**REQUIRED WORK**
1) In the startup blog post, what is the name of the new co-working space associated with the ConnectTVT group?
2) Reproduce the stretch of the startup blog post from "I'm going to" through "in place already." word for word.

**TEXT BLOCK**
I'm going to write about my latest adventure here, from the perspective of me as a coder who's aspiring to be an entrepreneur, so if you're interested in my personal journey on this then do add my blog to your rss reader etc. of choice. I'll try and tag them all with startup so you can filter if you aren't interested in my other ramblings :-)

This post tells the story how I got involved in this startup, and some of the technical choices made so far and what we have in place already.


So here's how it started for me:

I found out via twitter that the the startup britain bus was coming to Reading, so I went to say hi. They were a friendly crowd, and whilst there I found out that there's actually a new startup group in the area called ConnectTVT associated with the new co-working space called grow@greenpark over in green park just off M4 J11. That beats traipsing into the big smoke for me and is just the kind of melting pot I've been looking for. I know plenty of tech folks given that I'm a professional coder, but it doesn't seem sensible for me to start a business with people with the same skills and the same blindspots as me. None of my "normal" friends seem to have the same entrepreneurial itch that I do; I needed a broader pool. I went straight from the bus to grow to check it out and met some more lovely friendly people. A few weeks later (I think) I went back again for one of their startup grinds to see what was going on. There was a small group of interesting people with diverse interests and talents, from accountants to designers and a few tech folk. One of the people there, Richard, had an elevator pitch for a new take on the property market which made some sense to me and seemed well received by the group. All the people there offered their various advice and help. Richard has had experience in the property market that's led him to this insight and having mulled over the idea for quite some time was interested in how this concept might become something more real. Lacking the tech background to just go and build it himself he was interested in what kind of scale of task this might be and how to find people who could help. I offered to provide advice any time and passed Richard my contact details. I didn't at that point have any plans to get further involved.

I very much enjoyed meeting everyone, and went home with a head full of ideas and inspiration. I found myself still thinking it all through in the small hours that night, regularly grabbing my phone to make yet another note on the trello app detailing some idea about this property thing and how it could work, how you might get over the network-effect bump etc. Clearly this wasn't going away. So I messaged Louize who runs the meetup to get in contact with Richard and said it had been keeping me awake with ideas, and she got us in contact again.

After mulling the whole thing over for a bit longer, it occurred to me that there is no reason I couldn't do more than just provide advice, and maybe I should offer to provide a more concrete involvement. After all, I think the idea is great, and it's not like I'm busy making any of my other ideas I have into businesses yet. Richard would certainly be much better able to build at a much lower financial risk with a technical co-founder. So after a load more discussions around the idea, the odd trip to the pub and some discussions around practical arrangements that is now what we are doing.


How's it going?

**STORED DATA**
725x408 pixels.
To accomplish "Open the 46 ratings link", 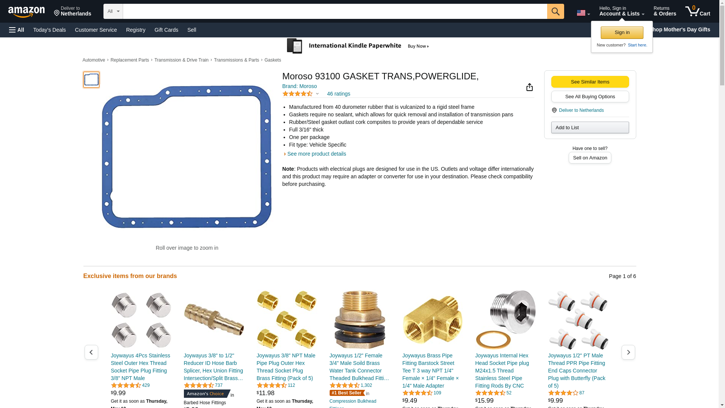I will click(x=338, y=94).
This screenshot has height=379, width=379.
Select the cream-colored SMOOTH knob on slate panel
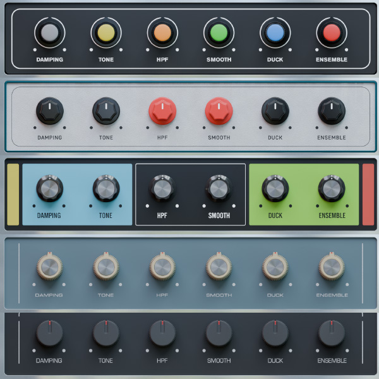pos(219,268)
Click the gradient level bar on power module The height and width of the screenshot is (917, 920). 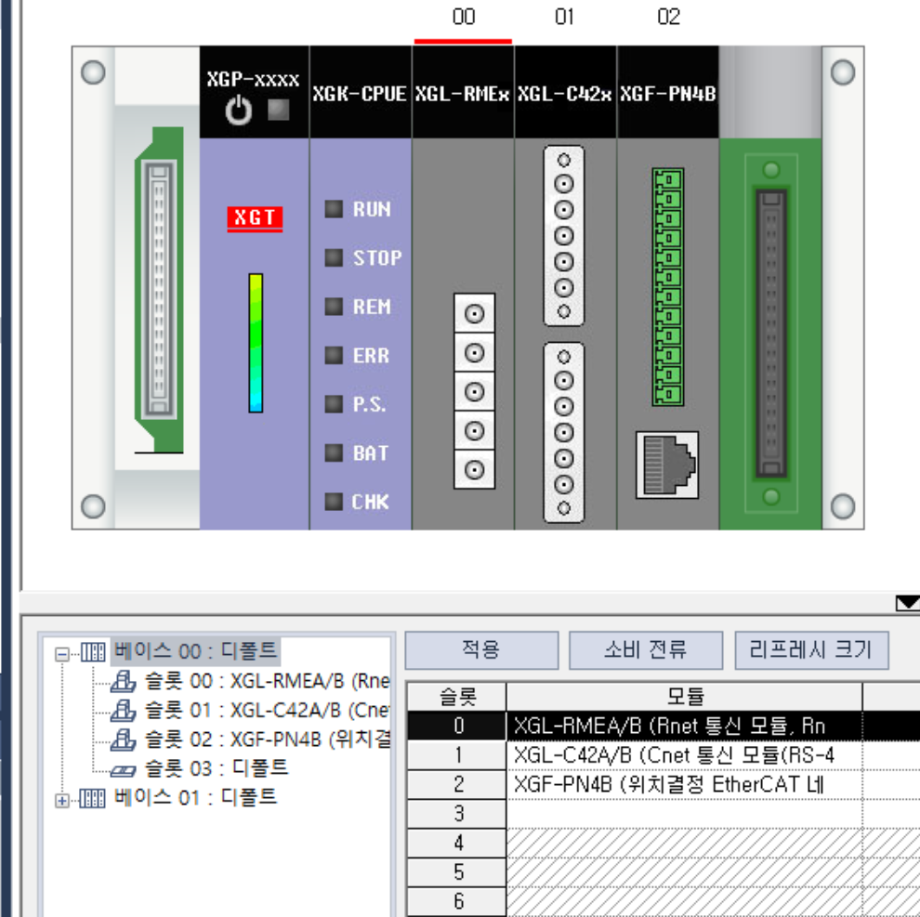pyautogui.click(x=256, y=343)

**ANSWERS TO THE PROBLEMS**
1) grow@greenpark

2)
I'm going to write about my latest adventure here, from the perspective of me as a coder who's aspiring to be an entrepreneur, so if you're interested in my personal journey on this then do add my blog to your rss reader etc. of choice. I'll try and tag them all with startup so you can filter if you aren't interested in my other ramblings :-)

This post tells the story how I got involved in this startup, and some of the technical choices made so far and what we have in place already.